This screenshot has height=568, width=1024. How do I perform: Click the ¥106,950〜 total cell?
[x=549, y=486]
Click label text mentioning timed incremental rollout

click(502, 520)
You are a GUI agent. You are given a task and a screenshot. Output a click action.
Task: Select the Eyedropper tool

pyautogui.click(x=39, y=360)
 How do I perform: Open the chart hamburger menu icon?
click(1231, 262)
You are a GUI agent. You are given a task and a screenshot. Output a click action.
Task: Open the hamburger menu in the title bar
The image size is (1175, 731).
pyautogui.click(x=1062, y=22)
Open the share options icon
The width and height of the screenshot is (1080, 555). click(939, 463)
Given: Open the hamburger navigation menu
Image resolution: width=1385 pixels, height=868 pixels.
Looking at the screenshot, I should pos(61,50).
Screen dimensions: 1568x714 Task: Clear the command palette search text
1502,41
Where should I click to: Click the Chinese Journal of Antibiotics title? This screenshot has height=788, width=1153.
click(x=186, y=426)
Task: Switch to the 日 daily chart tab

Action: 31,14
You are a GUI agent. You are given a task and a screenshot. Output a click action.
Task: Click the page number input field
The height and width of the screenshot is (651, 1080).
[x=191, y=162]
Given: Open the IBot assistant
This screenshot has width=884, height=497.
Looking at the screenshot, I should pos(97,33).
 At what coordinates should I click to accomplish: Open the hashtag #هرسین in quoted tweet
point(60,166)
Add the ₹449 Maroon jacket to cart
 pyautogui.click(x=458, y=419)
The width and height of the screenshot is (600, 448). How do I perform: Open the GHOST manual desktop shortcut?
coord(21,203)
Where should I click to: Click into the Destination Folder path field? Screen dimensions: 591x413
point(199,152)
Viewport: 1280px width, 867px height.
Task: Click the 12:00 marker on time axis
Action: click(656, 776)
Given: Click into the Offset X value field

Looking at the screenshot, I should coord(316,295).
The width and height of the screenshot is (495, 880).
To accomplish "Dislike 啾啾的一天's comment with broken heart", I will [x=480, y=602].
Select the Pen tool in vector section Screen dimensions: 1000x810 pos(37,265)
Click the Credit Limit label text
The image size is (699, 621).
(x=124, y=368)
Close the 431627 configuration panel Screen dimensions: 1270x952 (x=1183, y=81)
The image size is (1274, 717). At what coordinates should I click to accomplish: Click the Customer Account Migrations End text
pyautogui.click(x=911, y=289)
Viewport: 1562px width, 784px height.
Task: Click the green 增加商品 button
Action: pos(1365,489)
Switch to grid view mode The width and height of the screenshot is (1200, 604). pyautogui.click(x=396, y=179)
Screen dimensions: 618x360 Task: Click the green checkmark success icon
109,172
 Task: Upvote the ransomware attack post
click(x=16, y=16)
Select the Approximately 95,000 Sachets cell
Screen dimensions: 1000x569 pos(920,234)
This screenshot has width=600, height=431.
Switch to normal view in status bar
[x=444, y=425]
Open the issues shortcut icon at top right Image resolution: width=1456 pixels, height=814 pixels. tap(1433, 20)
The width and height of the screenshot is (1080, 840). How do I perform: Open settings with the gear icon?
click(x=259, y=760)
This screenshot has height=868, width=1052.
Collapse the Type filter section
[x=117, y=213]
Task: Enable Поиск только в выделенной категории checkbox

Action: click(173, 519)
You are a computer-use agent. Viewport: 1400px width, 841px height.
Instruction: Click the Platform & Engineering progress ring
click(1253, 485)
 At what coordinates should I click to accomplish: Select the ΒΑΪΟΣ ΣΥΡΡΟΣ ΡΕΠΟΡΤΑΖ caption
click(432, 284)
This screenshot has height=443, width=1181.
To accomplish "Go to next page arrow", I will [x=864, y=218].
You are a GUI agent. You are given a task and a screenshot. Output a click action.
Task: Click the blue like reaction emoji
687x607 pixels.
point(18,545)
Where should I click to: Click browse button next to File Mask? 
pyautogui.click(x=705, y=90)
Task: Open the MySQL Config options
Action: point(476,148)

-------------------------

• [TASK TO COMPLETE] Nothing may be omitted. Restate all of the entries exactly.

• [ANSWER AREA]
This screenshot has height=568, width=1024. How do I perform: Click the ¥106,950〜 total cell?
[x=549, y=486]
Click label text mentioning timed incremental rollout

click(502, 520)
You are a GUI agent. You are given a task and a screenshot. Output a click action.
Task: Select the Eyedropper tool

pyautogui.click(x=39, y=360)
 How do I perform: Open the chart hamburger menu icon?
click(1231, 262)
You are a GUI agent. You are given a task and a screenshot. Output a click action.
Task: Open the hamburger menu in the title bar
The image size is (1175, 731).
pyautogui.click(x=1062, y=22)
Open the share options icon
The width and height of the screenshot is (1080, 555). click(939, 463)
Given: Open the hamburger navigation menu
Image resolution: width=1385 pixels, height=868 pixels.
Looking at the screenshot, I should pos(61,50).
Screen dimensions: 1568x714 Task: Clear the command palette search text
1502,41
Where should I click to: Click the Chinese Journal of Antibiotics title? This screenshot has height=788, width=1153.
click(x=186, y=426)
Task: Switch to the 日 daily chart tab

Action: 31,14
You are a GUI agent. You are given a task and a screenshot. Output a click action.
Task: Click the page number input field
The height and width of the screenshot is (651, 1080).
[x=191, y=162]
Given: Open the IBot assistant
This screenshot has width=884, height=497.
Looking at the screenshot, I should pos(97,33).
 At what coordinates should I click to accomplish: Open the hashtag #هرسین in quoted tweet
point(60,166)
Add the ₹449 Maroon jacket to cart
 pyautogui.click(x=458, y=419)
The width and height of the screenshot is (600, 448). How do I perform: Open the GHOST manual desktop shortcut?
coord(21,203)
Where should I click to: Click into the Destination Folder path field? Screen dimensions: 591x413
point(199,152)
Viewport: 1280px width, 867px height.
Task: Click the 12:00 marker on time axis
Action: click(656, 776)
Given: Click into the Offset X value field

Looking at the screenshot, I should coord(316,295).
The width and height of the screenshot is (495, 880).
To accomplish "Dislike 啾啾的一天's comment with broken heart", I will [x=480, y=602].
Select the Pen tool in vector section Screen dimensions: 1000x810 pos(37,265)
Click the Credit Limit label text
The image size is (699, 621).
(x=124, y=368)
Close the 431627 configuration panel Screen dimensions: 1270x952 (x=1183, y=81)
The image size is (1274, 717). At what coordinates should I click to accomplish: Click the Customer Account Migrations End text
pyautogui.click(x=911, y=289)
Viewport: 1562px width, 784px height.
Task: Click the green 增加商品 button
Action: pos(1365,489)
Switch to grid view mode The width and height of the screenshot is (1200, 604). pyautogui.click(x=396, y=179)
Screen dimensions: 618x360 Task: Click the green checkmark success icon
109,172
 Task: Upvote the ransomware attack post
click(x=16, y=16)
Select the Approximately 95,000 Sachets cell
Screen dimensions: 1000x569 pos(920,234)
This screenshot has width=600, height=431.
Switch to normal view in status bar
[x=444, y=425]
Open the issues shortcut icon at top right Image resolution: width=1456 pixels, height=814 pixels. tap(1433, 20)
The width and height of the screenshot is (1080, 840). How do I perform: Open settings with the gear icon?
click(x=259, y=760)
This screenshot has height=868, width=1052.
Collapse the Type filter section
[x=117, y=213]
Task: Enable Поиск только в выделенной категории checkbox

Action: click(173, 519)
You are a computer-use agent. Viewport: 1400px width, 841px height.
Instruction: Click the Platform & Engineering progress ring
click(1253, 485)
 At what coordinates should I click to accomplish: Select the ΒΑΪΟΣ ΣΥΡΡΟΣ ΡΕΠΟΡΤΑΖ caption
click(432, 284)
This screenshot has height=443, width=1181.
To accomplish "Go to next page arrow", I will [x=864, y=218].
You are a GUI agent. You are given a task and a screenshot. Output a click action.
Task: Click the blue like reaction emoji
687x607 pixels.
point(18,545)
Where should I click to: Click browse button next to File Mask? 
pyautogui.click(x=705, y=90)
Task: Open the MySQL Config options
Action: point(476,148)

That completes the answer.